Leonardo DiCaprio tiene en su haber títulos que no solo no pasaron inadvertidos por los cinéfilos, sino que también marcaron un antes y un después en la historia de la industria cinemátográfica, como es el caso de Titanic, película que protagonizó en 1997 junto a Kate Winslet sobre la catástrofe marítima ocurrida el 15 de abril de 1912. Pero no todo es orgullo para el ganador del Oscar: entre los personajes que interpretó, hay uno que preferiría borrar para siempre de su historial.
Se trata de Derek, a quien encarnó entre 1995 y 1996 para la cinta Don’s Plum (Nunca digas lo que piensas). Lo que originalmente fue concebido como un cortometraje independiente de bajo presupuesto terminó convirtiéndose en un dolor de cabeza que recién vio la luz en 2001. Para ese entonces, DiCaprio ya era una estrella internacional debido a su papel en la cinta sobre el hundimiento del trasatlántico. Sin embargo, no estaba solo en aquel proyecto polémico: Tobey Maguire, uno de sus mejores amigos, lo acompañaba.

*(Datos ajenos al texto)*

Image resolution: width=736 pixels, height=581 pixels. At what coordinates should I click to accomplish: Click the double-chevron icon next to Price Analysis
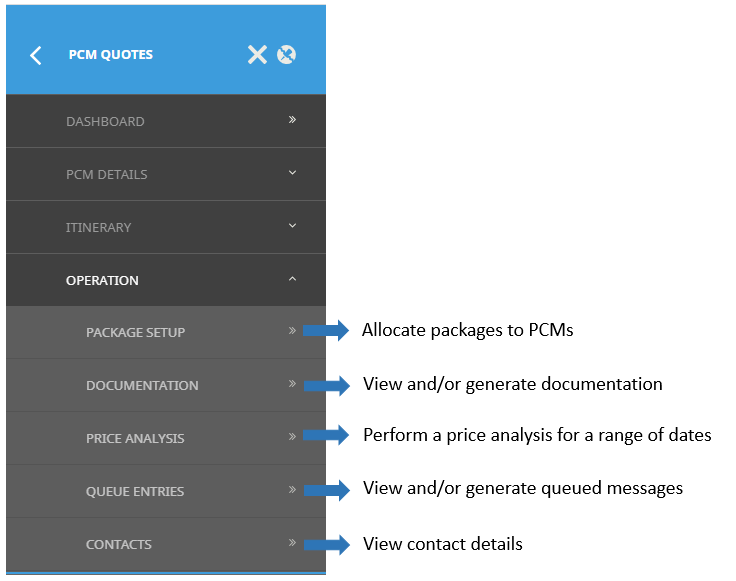(x=292, y=437)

Bajo la dirección de R. D. Robb, el film se grabó en blanco y negro en seis días. La ausencia de un guion estructurado obligó a los actores a improvisar durante horas frente a la cámara.
La trama -que guarda similitudes con el estilo de vida de la ‘Pussy Posse’, aquel grupo de amigos de la generación X que DiCaprio lideraba en la vida real- retrata en una hora y media lo que ocurre durante una sola noche en una cafetería de Los Ángeles. Allí, los jóvenes se retan a acudir cada sábado acompañados de una chica diferente para emborracharse, filosofar sobre sus vidas y exponer sus pensamientos más oscuros sobre el sexo, la masturbación y sus propias inseguridades.
Sin embargo, tras el rodaje, todo se transformó en una batalla legal. DiCaprio y Maguire presentaron una demanda para bloquear el estreno en Estados Unidos y Canadá al alegar que habían sido engañados. Según su versión, aceptaron filmar un cortometraje por un salario mínimo como un favor personal, pero los productores editaron el material para convertirlo en un largometraje comercial. “Nunca iría una noche a improvisar con mis amigos y acabaría haciendo una película. De ninguna manera haría eso”, sentenció el propio DiCaprio años más tarde.
Pero la respuesta del director no se hizo esperar. Tras la cancelación, le escribió una carta a DiCaprio en la que lo acusó a él y a Tobey Maguire de “escupir al cine independiente”. “Debés ser el único actor en la historia del cine estadounidense que abochornó a su director en público y sin arrepentirse y destrozó su trabajo”, expresó. “Tú y Tobey Maguire escupieron en la cara del cine independiente y de la comunidad que te ayudó a estar donde estás hoy. No eres más grande que el arte, Leo. No eres más grande que las películas en las que actúas”, agregó.
En ese sentido, los productores señalaron en la contrademanda que la acción legal de los intérpretes era fruto del temor de los actores a que sus improvisaciones revelaran demasiados detalles de sus vidas privadas y arruinaran su ascenso a la fama. Aunque la justicia falló a favor de las estrellas al limitar su difusión, la cinta logró filtrarse en Europa y fue proyectada en la Berlinale de 2001 bajo el sello de Zentropa.
Pero eso no fue todo. En 2015 el productor Dale Wheatley decidió liberar la película de forma gratuita en su sitio web junto a una carta abierta en la que instaba a DiCaprio a liberarse de aquel fantasma del pasado.